[Work order]: Give back all of the data unchanged. Keep every word as it is.
START Record excerpts
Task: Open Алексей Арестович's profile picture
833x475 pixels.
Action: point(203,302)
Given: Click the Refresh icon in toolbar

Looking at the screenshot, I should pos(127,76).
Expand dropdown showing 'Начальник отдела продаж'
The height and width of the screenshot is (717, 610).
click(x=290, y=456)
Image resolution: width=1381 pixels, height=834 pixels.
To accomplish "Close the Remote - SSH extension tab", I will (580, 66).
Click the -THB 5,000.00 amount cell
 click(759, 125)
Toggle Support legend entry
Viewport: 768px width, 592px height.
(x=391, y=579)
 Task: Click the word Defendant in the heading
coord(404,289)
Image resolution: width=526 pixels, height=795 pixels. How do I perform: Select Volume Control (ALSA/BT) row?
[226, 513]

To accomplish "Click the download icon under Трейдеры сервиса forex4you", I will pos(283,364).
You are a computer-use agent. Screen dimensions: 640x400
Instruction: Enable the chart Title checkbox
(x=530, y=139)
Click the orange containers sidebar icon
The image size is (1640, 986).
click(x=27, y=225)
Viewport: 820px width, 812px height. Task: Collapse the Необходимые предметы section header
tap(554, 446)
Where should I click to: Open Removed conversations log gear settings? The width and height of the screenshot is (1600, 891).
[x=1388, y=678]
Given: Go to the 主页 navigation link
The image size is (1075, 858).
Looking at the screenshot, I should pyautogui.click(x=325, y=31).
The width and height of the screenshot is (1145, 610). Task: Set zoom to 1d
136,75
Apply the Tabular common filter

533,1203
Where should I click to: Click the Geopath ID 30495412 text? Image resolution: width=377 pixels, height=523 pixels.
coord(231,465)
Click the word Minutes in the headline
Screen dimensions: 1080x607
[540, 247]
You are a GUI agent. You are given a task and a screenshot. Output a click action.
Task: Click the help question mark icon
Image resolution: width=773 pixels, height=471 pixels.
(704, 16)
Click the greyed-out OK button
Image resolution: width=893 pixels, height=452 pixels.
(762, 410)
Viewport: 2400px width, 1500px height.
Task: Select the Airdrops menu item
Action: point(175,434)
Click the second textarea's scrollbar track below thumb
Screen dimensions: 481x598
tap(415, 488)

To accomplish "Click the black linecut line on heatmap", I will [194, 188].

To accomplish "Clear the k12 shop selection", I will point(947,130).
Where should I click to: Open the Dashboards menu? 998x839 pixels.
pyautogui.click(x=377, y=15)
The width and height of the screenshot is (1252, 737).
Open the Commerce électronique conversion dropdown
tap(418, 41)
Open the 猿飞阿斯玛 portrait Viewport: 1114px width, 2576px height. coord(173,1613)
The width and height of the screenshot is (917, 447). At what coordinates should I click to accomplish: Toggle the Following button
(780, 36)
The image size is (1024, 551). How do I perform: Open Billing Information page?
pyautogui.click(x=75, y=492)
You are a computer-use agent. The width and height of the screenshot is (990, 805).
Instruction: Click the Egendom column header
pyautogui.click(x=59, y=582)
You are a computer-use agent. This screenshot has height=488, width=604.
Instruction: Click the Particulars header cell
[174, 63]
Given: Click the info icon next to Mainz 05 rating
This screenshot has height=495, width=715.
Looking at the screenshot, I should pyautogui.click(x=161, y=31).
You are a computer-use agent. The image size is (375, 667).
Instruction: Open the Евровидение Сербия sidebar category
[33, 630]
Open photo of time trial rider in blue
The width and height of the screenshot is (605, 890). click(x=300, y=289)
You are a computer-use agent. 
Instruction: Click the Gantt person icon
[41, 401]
END Record excerpts
[Task solution]:
Task: Open Алексей Арестович's profile picture
833x475 pixels.
Action: point(203,302)
Given: Click the Refresh icon in toolbar

Looking at the screenshot, I should pos(127,76).
Expand dropdown showing 'Начальник отдела продаж'
The height and width of the screenshot is (717, 610).
click(x=290, y=456)
Image resolution: width=1381 pixels, height=834 pixels.
To accomplish "Close the Remote - SSH extension tab", I will (580, 66).
Click the -THB 5,000.00 amount cell
 click(759, 125)
Toggle Support legend entry
Viewport: 768px width, 592px height.
(x=391, y=579)
 Task: Click the word Defendant in the heading
coord(404,289)
Image resolution: width=526 pixels, height=795 pixels. How do I perform: Select Volume Control (ALSA/BT) row?
[226, 513]

To accomplish "Click the download icon under Трейдеры сервиса forex4you", I will pos(283,364).
You are a computer-use agent. Screen dimensions: 640x400
Instruction: Enable the chart Title checkbox
(x=530, y=139)
Click the orange containers sidebar icon
The image size is (1640, 986).
click(x=27, y=225)
Viewport: 820px width, 812px height. Task: Collapse the Необходимые предметы section header
tap(554, 446)
Where should I click to: Open Removed conversations log gear settings? The width and height of the screenshot is (1600, 891).
[x=1388, y=678]
Given: Go to the 主页 navigation link
The image size is (1075, 858).
Looking at the screenshot, I should pyautogui.click(x=325, y=31).
The width and height of the screenshot is (1145, 610). Task: Set zoom to 1d
136,75
Apply the Tabular common filter

533,1203
Where should I click to: Click the Geopath ID 30495412 text? Image resolution: width=377 pixels, height=523 pixels.
coord(231,465)
Click the word Minutes in the headline
Screen dimensions: 1080x607
[540, 247]
You are a GUI agent. You are given a task and a screenshot. Output a click action.
Task: Click the help question mark icon
Image resolution: width=773 pixels, height=471 pixels.
(704, 16)
Click the greyed-out OK button
Image resolution: width=893 pixels, height=452 pixels.
(762, 410)
Viewport: 2400px width, 1500px height.
Task: Select the Airdrops menu item
Action: point(175,434)
Click the second textarea's scrollbar track below thumb
Screen dimensions: 481x598
tap(415, 488)

To accomplish "Click the black linecut line on heatmap", I will [194, 188].

To accomplish "Clear the k12 shop selection", I will point(947,130).
Where should I click to: Open the Dashboards menu? 998x839 pixels.
pyautogui.click(x=377, y=15)
The width and height of the screenshot is (1252, 737).
Open the Commerce électronique conversion dropdown
tap(418, 41)
Open the 猿飞阿斯玛 portrait Viewport: 1114px width, 2576px height. coord(173,1613)
The width and height of the screenshot is (917, 447). At what coordinates should I click to accomplish: Toggle the Following button
(780, 36)
The image size is (1024, 551). How do I perform: Open Billing Information page?
pyautogui.click(x=75, y=492)
You are a computer-use agent. The width and height of the screenshot is (990, 805).
Instruction: Click the Egendom column header
pyautogui.click(x=59, y=582)
You are a computer-use agent. This screenshot has height=488, width=604.
Instruction: Click the Particulars header cell
[174, 63]
Given: Click the info icon next to Mainz 05 rating
This screenshot has height=495, width=715.
Looking at the screenshot, I should pyautogui.click(x=161, y=31).
You are a computer-use agent. The image size is (375, 667).
Instruction: Open the Евровидение Сербия sidebar category
[33, 630]
Open photo of time trial rider in blue
The width and height of the screenshot is (605, 890). click(x=300, y=289)
You are a computer-use agent. 
Instruction: Click the Gantt person icon
[41, 401]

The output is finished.